TASK DETAILS - Copy everything from "About fifteen years" down to "space to God." in the Hanukkah and Advent text, character for character.

How Hanukkah Might Fit into Your Advent Season
Every year I tell myself I’m not going to overload the seasonal calendar. Yet every year I find myself trying to keep up with friends on Pinterest—making cute Advent calendars out of matchboxes, creating wreaths out of old ornaments, and baking all the things. I want the picture-perfect Christmas tree and the one that was obviously decorated by a three-year-old, with all its precious ornaments hanging just inches off the floor and only on one side. I want the house to smell like cinnamon sugar in a way that doesn’t add ten pounds to my middle, for Bing to be crooning about white stuff and a silent night. I want it all!
If you’re like me, you’re running on empty because you’ve overloaded Advent and Christmas with a to-do list longer than Santa’s, and there’s no room to pack in one.more.thing. That was me.
That is, until Hanukkah discovered me.
About fifteen years ago, I read that Hanukkah “isn’t the Jewish Christmas.” The statement made me wonder, “If that’s not what it is, then what is it? The Jewish story is part of my spiritual history too, so what is it all about?”
Hanukkah honors the time in Jewish history (the second century B.C.) when the temple in Jerusalem had been defiled by Syrian-Greek oppressors. A band of people known as the Maccabees came together to take back the temple and rededicate the space to God.

DATA SHOWN -
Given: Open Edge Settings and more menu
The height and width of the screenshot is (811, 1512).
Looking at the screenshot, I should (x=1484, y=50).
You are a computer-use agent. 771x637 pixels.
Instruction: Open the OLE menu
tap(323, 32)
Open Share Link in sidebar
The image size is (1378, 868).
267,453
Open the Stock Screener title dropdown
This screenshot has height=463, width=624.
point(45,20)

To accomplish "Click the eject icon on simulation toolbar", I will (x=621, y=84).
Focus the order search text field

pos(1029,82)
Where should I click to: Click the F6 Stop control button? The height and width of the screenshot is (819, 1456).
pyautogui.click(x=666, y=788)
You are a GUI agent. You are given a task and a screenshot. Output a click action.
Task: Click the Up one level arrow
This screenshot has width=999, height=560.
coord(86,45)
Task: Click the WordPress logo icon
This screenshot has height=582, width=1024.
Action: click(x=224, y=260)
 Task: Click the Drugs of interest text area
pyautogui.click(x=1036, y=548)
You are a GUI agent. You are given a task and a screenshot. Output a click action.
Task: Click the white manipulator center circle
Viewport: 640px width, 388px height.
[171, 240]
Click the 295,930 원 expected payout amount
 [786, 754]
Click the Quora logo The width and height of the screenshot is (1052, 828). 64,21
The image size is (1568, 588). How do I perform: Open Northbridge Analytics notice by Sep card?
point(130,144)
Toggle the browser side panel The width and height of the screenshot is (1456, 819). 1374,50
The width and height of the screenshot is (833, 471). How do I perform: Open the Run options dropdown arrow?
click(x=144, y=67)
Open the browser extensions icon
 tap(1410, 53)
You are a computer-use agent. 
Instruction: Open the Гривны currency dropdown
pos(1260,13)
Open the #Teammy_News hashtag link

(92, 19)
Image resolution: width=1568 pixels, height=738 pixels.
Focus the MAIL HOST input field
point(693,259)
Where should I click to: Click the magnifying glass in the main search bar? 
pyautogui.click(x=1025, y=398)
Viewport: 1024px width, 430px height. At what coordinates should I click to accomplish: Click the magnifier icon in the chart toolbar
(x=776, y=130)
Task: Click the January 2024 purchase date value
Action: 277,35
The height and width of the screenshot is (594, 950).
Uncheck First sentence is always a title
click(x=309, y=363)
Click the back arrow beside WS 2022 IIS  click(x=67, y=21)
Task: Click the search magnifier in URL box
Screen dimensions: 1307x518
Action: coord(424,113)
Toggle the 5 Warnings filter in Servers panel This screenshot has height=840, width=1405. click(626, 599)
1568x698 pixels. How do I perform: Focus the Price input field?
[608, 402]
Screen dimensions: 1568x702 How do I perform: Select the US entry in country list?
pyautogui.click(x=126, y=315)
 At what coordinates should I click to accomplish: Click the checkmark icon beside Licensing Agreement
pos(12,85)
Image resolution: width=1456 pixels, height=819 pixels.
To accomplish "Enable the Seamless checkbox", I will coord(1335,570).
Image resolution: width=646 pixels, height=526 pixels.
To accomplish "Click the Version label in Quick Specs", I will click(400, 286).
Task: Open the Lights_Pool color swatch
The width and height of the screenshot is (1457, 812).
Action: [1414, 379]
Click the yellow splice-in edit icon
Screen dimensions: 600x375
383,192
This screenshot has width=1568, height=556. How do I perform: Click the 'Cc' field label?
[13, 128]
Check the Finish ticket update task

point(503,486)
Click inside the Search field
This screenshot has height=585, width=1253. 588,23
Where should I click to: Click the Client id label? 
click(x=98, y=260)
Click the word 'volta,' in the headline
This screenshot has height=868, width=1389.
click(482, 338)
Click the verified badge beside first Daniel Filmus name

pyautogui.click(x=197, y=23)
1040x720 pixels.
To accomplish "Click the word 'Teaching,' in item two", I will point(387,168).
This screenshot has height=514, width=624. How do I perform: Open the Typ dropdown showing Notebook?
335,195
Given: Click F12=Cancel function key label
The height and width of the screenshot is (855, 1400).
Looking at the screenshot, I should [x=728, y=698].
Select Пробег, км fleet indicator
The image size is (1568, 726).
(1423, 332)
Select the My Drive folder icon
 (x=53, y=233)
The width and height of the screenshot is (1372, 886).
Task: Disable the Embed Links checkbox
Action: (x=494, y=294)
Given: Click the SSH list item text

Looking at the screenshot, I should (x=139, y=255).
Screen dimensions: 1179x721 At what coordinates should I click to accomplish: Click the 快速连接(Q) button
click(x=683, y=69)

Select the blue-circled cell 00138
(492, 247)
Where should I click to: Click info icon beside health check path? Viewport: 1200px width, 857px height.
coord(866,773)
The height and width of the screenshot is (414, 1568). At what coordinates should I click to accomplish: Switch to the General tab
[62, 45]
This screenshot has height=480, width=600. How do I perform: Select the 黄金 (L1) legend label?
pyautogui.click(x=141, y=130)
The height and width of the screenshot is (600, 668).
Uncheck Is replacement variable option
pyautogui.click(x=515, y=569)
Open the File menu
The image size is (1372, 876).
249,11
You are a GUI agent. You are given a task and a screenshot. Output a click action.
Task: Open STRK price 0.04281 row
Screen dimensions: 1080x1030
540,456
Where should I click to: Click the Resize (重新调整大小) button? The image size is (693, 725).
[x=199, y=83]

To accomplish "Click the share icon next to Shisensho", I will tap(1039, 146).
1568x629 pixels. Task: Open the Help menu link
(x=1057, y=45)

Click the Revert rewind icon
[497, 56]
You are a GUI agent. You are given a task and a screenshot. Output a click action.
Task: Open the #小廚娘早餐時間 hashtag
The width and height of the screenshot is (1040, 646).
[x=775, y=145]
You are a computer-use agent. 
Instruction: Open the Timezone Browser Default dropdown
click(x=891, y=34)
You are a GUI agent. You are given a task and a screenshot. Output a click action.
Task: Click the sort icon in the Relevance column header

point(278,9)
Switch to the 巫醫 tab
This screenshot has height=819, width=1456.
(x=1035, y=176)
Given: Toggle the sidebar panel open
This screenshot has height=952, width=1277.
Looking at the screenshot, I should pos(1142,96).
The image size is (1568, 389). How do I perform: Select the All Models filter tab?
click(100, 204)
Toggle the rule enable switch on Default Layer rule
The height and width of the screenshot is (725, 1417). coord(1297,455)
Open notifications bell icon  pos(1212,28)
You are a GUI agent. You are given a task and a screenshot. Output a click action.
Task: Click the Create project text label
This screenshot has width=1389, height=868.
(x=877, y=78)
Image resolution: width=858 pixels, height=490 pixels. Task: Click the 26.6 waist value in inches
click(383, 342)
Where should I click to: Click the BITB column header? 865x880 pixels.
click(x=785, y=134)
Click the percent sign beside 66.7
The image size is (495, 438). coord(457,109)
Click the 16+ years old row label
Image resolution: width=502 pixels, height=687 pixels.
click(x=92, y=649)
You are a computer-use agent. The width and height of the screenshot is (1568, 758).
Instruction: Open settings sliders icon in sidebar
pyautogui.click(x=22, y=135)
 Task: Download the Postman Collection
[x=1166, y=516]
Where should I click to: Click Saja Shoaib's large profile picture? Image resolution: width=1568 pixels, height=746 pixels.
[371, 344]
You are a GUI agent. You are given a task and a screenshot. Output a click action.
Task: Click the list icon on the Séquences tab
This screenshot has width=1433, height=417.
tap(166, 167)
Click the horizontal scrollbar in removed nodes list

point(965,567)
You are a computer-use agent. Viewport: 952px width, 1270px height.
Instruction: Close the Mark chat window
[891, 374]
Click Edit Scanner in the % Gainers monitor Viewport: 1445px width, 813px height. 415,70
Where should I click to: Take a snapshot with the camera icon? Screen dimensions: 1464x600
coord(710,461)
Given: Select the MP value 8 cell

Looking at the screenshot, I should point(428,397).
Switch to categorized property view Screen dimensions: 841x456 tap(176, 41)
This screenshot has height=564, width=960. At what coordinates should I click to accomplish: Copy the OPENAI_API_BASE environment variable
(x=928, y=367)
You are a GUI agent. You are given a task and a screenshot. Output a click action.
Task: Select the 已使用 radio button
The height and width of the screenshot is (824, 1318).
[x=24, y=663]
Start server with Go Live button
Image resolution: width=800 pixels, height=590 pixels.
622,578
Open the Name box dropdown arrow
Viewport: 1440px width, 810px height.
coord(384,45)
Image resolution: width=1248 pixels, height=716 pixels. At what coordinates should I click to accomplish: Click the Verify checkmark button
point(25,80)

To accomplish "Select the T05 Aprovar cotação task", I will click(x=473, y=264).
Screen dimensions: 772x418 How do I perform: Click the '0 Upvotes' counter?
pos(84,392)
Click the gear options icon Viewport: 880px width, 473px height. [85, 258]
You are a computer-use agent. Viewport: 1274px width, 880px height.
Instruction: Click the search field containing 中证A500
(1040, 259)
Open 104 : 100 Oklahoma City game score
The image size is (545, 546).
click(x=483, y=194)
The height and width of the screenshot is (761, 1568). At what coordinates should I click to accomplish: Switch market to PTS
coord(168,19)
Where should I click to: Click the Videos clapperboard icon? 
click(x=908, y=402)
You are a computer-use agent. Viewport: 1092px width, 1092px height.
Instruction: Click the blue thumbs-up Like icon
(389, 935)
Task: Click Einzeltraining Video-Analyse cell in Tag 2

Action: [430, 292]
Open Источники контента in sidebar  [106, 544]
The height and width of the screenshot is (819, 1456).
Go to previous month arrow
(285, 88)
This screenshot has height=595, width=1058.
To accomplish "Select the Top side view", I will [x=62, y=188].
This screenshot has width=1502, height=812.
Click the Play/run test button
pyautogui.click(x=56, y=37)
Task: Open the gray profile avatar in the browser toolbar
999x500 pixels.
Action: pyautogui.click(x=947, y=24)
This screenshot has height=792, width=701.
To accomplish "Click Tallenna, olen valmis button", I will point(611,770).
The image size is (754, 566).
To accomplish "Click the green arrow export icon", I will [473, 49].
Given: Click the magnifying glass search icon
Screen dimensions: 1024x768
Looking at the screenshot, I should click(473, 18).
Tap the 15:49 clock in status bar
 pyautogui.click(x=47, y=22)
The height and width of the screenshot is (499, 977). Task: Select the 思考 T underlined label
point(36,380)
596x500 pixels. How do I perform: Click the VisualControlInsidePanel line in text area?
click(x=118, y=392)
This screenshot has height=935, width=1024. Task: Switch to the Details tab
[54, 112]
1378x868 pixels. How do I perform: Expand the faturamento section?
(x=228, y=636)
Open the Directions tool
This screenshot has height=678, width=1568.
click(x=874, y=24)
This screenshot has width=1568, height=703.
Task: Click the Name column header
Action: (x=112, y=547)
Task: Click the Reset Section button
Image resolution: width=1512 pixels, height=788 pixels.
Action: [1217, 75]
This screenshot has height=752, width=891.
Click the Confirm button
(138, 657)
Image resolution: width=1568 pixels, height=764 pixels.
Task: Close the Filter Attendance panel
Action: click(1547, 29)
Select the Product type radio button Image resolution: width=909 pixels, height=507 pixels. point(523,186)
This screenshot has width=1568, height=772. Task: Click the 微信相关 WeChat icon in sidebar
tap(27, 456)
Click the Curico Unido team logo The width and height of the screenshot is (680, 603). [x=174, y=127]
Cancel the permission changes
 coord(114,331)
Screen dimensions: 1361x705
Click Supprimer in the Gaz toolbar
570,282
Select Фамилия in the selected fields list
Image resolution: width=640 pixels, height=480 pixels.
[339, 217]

SOLUTION BELOW -
About fifteen years ago, I read that Hanukkah “isn’t the Jewish Christmas.” The statement made me wonder, “If that’s not what it is, then what is it? The Jewish story is part of my spiritual history too, so what is it all about?”
Hanukkah honors the time in Jewish history (the second century B.C.) when the temple in Jerusalem had been defiled by Syrian-Greek oppressors. A band of people known as the Maccabees came together to take back the temple and rededicate the space to God.